Why have birth origins not figured more prominently in career studies?

The emphasis at the highest levels in medical school rather than a broader and earlier perspective is a primary consideration. The overall impact seems to be limited to primary care, family medicine, and rural location which frankly are not major emphasis areas of allopathic medical education. The changes in AAMC GQ data and birth origin data have never involved more than 1 percentage point of change year to year. This has allowed the major changes in admissions to go unrecognized for decades.
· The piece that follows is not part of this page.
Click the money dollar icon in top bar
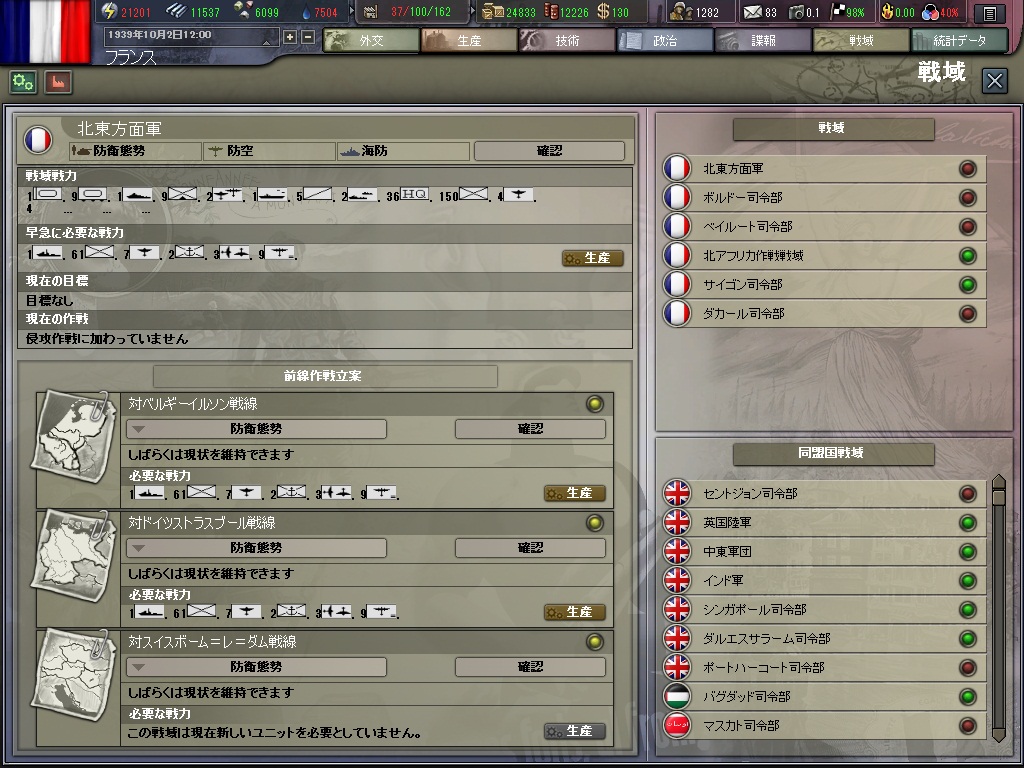 [603, 11]
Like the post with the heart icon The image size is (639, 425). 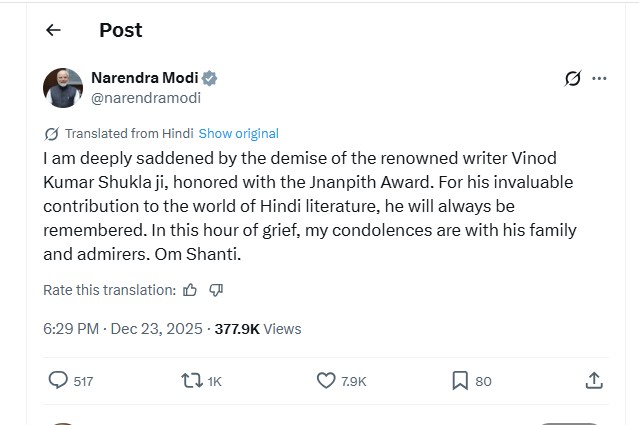326,380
The recent transient increase in choice of family medicine due to health policy changes also helped hide these relationships and primary care leaders appear seem to deceive themselves with efforts at the medical school level, basically attempts to convert the converted or to convince those beyond convincing. Interest in admissions remains poor and efforts to involve earlier levels are in infancy.

Socioeconomic Obstacles

The obstacles faced by different and diverse students are enormous, but those posed by income levels have been largely overlooked., and are probably more important than issues of ethnicity. Special pre-professional diversity efforts involve over 80% of underrepresented minority students (AAMC MIM 2001); however, the same is not true for the rural, older, and lower income students. Older students may have the least help of all. Many appear to be able to afford only one attempt at admission and perhaps many more never get that far. Special efforts that are coordinated over multiple years can improve medical school graduation rates for "at risk" students from 76% to 90% and can increase admissions of disadvantaged students (Crump). Such efforts require a great deal of state and federal funding. Even with special programming and a nationwide effort (NEJM 3000 by 2000), the growth of underrepresented minority physicians failed to keep pace with population increases in underserved populations (NEJM). The 10% increase in rural population in the past decade is also leaving admissions of rural born students far behind. Black students and rural students are admitted in the lowest ratios in the nation, with black males and rural white males at even lower levels of admission (AAMC Minorities in Medicine calculations).

It may be better to improve education in general. States with better high school graduation rates graduate more family physicians, but interestingly, not those with a higher percentage of bachelor's degrees. The relationship between education and graduation of family physicians also indicates that broader education efforts targeting earlier and earlier levels may be more valuable in the distribution of young professionals than efforts at college and higher levels.

Call to Action

Admissions of diverse and nontraditional students will require far more tolerance on the part of medical education and far more teamwork with primary, secondary, and college education. Schools choosing to increase admissions of out-of-state and foreign-born students are not helping the nation to improve state education or physician distribution. Schools heeding the call of medical education leaders such as Butler and Cohen to team with rural and inner city schools and admit nontraditional students are making a difference in education and physician distribution (Butler, Cohen century). Medical education leaders that continue to promise progress without significant effort are taking a terrible risk regarding the leadership role that physicians still enjoy, at least for now.

Don Madison has given sage advice in his article regarding generalist outcomes of the class of 1985 at the University of North Carolina (Madison): “If an admission committee informs itself of "what finally happens" to those it admits, its decisions can contribute to achieving whatever policy its medical school adopts with respect to the mix of physicians it wishes to produce.” The nation would do well to decide the education, health, and financial outcomes that it desires so that it may better prepare and select medical students and other young professionals accordingly.